Developing a framework with the integrated analytics is nontrivial, requiring not only rigorous engineering fundamentals, but also close partnering with clinical and biological experts. The DEPEND group at the University of Illinois works closely with the Mayo Clinic, the National University of Singapore, and a select group of computing, pharmaceutical, and biotechnology companies to address the challenges of achieving actionable intelligence. The DEPEND group has been engaged in advanced data analytics and engineering systems research to address a range of difficult medical problems using as inputs a combination of big data, patient-specific medical records, clinical trials, and physician records. The value, generality, and specificity of their methods can be seen in the breadth of applications being developed and the extent of the group’s collaborations with physicians, biologists, and bio-informaticians. Some examples of the diseases addressed in the current work include cancer pharmacogenomics, depression, neurological and degenerative brain diseases including seizures and Alzheimer’s, and chronic diseases like diabetes.
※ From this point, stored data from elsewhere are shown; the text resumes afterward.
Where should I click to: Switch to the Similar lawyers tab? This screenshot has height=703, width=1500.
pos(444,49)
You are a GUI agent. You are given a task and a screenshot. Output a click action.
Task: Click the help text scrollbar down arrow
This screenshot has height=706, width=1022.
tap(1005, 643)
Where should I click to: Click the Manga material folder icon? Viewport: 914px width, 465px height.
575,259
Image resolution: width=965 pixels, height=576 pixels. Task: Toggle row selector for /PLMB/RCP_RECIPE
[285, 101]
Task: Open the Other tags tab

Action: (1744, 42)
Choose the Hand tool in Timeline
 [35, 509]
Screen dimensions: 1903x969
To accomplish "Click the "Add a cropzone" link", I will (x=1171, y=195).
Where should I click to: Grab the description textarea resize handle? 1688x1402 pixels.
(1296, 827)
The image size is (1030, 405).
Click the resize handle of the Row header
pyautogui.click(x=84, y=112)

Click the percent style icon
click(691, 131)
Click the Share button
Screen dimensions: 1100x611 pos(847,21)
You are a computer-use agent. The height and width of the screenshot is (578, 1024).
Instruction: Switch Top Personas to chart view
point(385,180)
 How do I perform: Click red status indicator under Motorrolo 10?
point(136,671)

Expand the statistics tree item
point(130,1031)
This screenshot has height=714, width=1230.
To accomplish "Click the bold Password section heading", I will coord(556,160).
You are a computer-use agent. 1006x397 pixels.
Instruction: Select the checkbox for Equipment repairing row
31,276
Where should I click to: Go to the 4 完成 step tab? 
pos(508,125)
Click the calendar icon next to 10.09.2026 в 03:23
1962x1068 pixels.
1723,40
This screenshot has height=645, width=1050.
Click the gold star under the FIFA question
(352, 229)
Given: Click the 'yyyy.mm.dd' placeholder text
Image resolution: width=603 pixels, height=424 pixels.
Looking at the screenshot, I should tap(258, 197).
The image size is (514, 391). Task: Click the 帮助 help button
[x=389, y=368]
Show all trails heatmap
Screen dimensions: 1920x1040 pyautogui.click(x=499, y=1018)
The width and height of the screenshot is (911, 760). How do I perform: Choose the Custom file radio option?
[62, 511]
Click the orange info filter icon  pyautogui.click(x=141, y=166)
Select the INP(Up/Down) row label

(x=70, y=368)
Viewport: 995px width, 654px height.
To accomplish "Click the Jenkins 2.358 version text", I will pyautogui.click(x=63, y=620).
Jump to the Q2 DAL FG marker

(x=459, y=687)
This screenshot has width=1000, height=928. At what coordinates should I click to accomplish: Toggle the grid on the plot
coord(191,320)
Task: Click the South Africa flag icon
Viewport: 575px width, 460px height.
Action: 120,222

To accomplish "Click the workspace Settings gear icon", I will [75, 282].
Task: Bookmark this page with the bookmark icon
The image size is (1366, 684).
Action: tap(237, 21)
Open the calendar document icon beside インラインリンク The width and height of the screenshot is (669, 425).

To advance this work, we have brought to bear a range of advanced real-time analytics and specialized machine-learning methods, including supervised and unsupervised learning, probabilistic graphical models, and real-time analytics. The group has deployed a variety of computational resources, including high-performance computing at NCSA, advanced cloud computing, and specialized FPGA and GPU-based computing engines and special-purpose accelerators.
Health Analytics
In individualized medicine, working closely with Drs. Liewei Wang, Richard Weinshilboum, Rani Kalari, Mark Frye and William Bobo at Mayo Clinic’s Center for Individualized Medicine, we have developed tools and technologies i) to use supervised machine learning methods to predict drug responses in depression patients treated with antidepressants using metabolomics, genomics, and clinical data, ii) to use model-based unsupervised machine learning methods to infer drug response in triple-negative breast cancer using single-cell RNASeq, and iii) to predict drug response in triple-negative breast cancer patients using game theoretic models and RNASeq data. This work has resulted in two major awards from both the machine learning big data community as well as the pharmacogenomics community.In collaboration with surgeons and endocrinologists at Singapore’s National University Hospital using advanced graphical models (factor graphs), we have developed the SingaDragn framework to predict and preempt surgical readmissions and long-term health complications from electronic health records of diabetic patients in Singapore.
Health Systems
CompGen
Broader Impact
Illustrative of the breadth our work, Arjun Athreya’s collaboration with various colleagues has resulted in significant contributions to: 1) understanding metformin’s mechanism in treating triple-negative breast cancer (with Drs. Weinshilboum, Wang, and Kalari at Mayo Clinic), 2) applying a game-theoretical approach to understanding the epigenetics of adenocarcinoma and preeclampsia, with results now being applied to breast cancer (with Prof. Derek Wildman and his research team at the Carl R. Woese Institute for Genomic Biology), and 3) predicting therapeutic outcomes in diabetes (with Dr. Kee Yuan Ngiam at the National University Hospital in Singapore). The overarching goal of the research is to combine patient-specific genomic biomarkers with a variety of patient data to predict clinical outcomes. Enabling individualized diagnoses requires extraction of actionable intelligence, such as accurate biomarkers, and then the ability to predict clinical outcomes using extracted biomarkers for each patient. These techniques enable physicians and surgeons to be more proactive. Multidisciplinary research of this kind, much neglected in the past, is now viewed by biologists, physicians, and computer scientists and engineers as crucial for progress in their respective fields.